Most certainly, it was not my room. The room where I lived had its walls covered with posters of things that I desired to own as an aspiring designer. Whether it was the poster of a coffee cup placed next to a pink blanket, a red leather book kept in the middle of a pile of coffee coloured paper with beautiful calligraphy engraved on its pages or the pictures of the various inspired houses that I had pinned on my mocha coloured walls, my mornings could not be complete without me passionately gazing at the wonders that inspired me to choose my career path as an interior designer. With the constant smell of wooden engravings of my windows, one could totally picture living in an 18th century novel as they entered my room.
But, the view in front of me was not what I expected to see when I opened my eyes. Instead of the smell of coffee, I could smell insulin in the air.
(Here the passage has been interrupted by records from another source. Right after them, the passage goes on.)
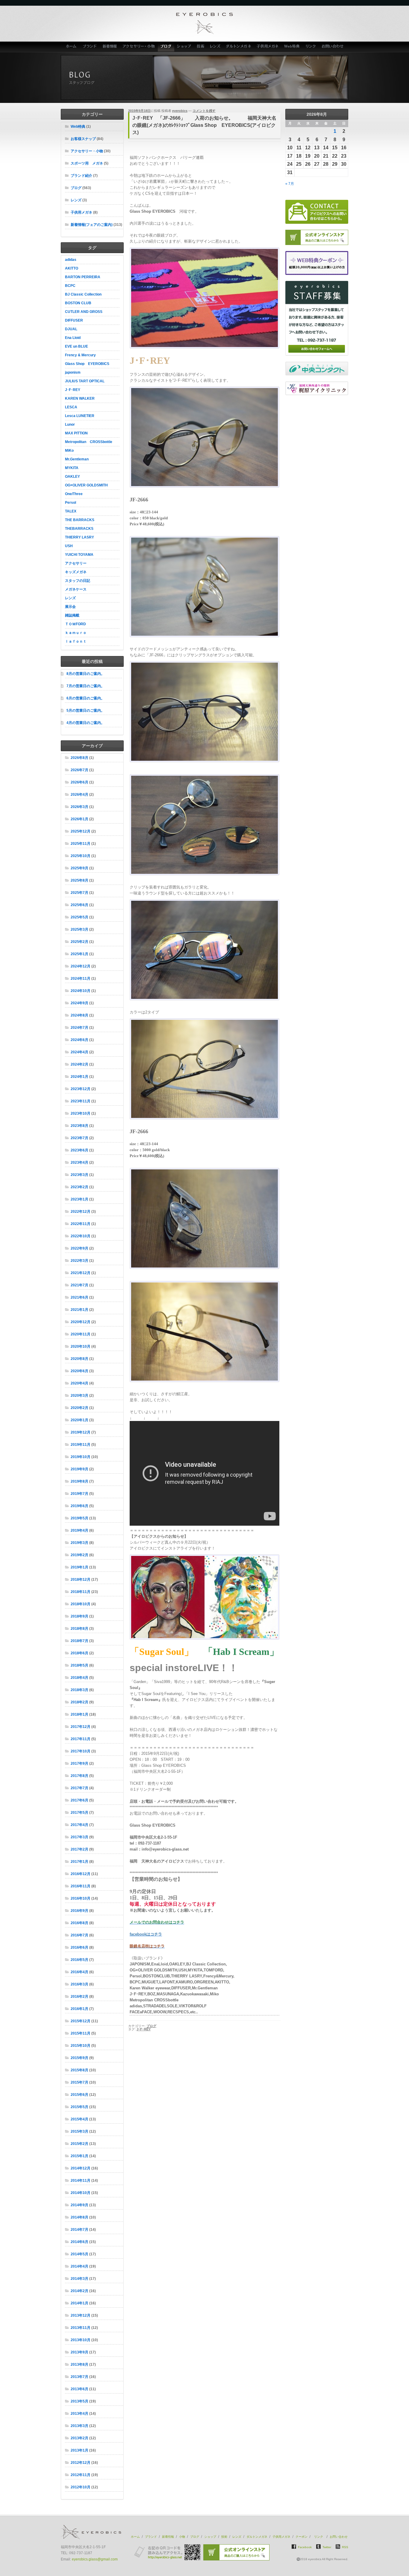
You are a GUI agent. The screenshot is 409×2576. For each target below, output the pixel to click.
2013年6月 (79, 2389)
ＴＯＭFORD (75, 624)
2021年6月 (79, 1297)
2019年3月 (79, 1543)
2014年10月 (80, 2193)
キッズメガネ (76, 572)
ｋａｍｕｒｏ (76, 633)
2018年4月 (79, 1678)
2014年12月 (80, 2168)
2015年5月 (79, 2107)
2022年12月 (80, 1211)
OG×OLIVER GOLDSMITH (86, 485)
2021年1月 (79, 1310)
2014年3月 (79, 2279)
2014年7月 (79, 2229)
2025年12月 (80, 831)
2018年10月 (80, 1604)
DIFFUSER (74, 320)
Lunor (70, 424)
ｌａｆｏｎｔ (76, 641)
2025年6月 (79, 905)
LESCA (71, 407)
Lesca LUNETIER (79, 416)
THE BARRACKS (79, 520)
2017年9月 (79, 1763)
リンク (311, 47)
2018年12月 (80, 1579)
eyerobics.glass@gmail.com (95, 2559)
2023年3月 (79, 1175)
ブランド (89, 47)
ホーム (70, 47)
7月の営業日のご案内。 (85, 686)
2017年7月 (79, 1788)
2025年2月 (79, 942)
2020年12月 (80, 1322)
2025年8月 (79, 880)
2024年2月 (79, 1064)
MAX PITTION (76, 433)
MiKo (69, 450)
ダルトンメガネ (238, 47)
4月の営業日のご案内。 (85, 723)
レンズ (215, 47)
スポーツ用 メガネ (87, 163)
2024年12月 (80, 966)
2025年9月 (79, 868)
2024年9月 (79, 1003)
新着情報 (109, 47)
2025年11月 (80, 844)
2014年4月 (79, 2266)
It was the smell that hit me first. It was a sterile, antiseptic and very distinctive medical smell, a smell with an underlying metallic reek of blood beneath it. Disturbing as this was, I wasn’t necessarily shocked. It was a hospital, after all. Just like schools had a tendency to smell like chalk dust and sweat and cafeteria mystery meat, just like auto shops stank of gasoline and rust, hospitals had an odour reflecting their whole purpose, and it was sort of redundant to try and hide it
I saw pale white walls, green curtains and the room was full of bright white light. It was a small room, and the next thing that I saw scared the hell out of me.
My hands were bandaged and small tubes were attached to a machine which was making a beeping sound. A breathing extension was attached to my nose and it was then I realised why my head was throbbing like a vibrator was attached to it.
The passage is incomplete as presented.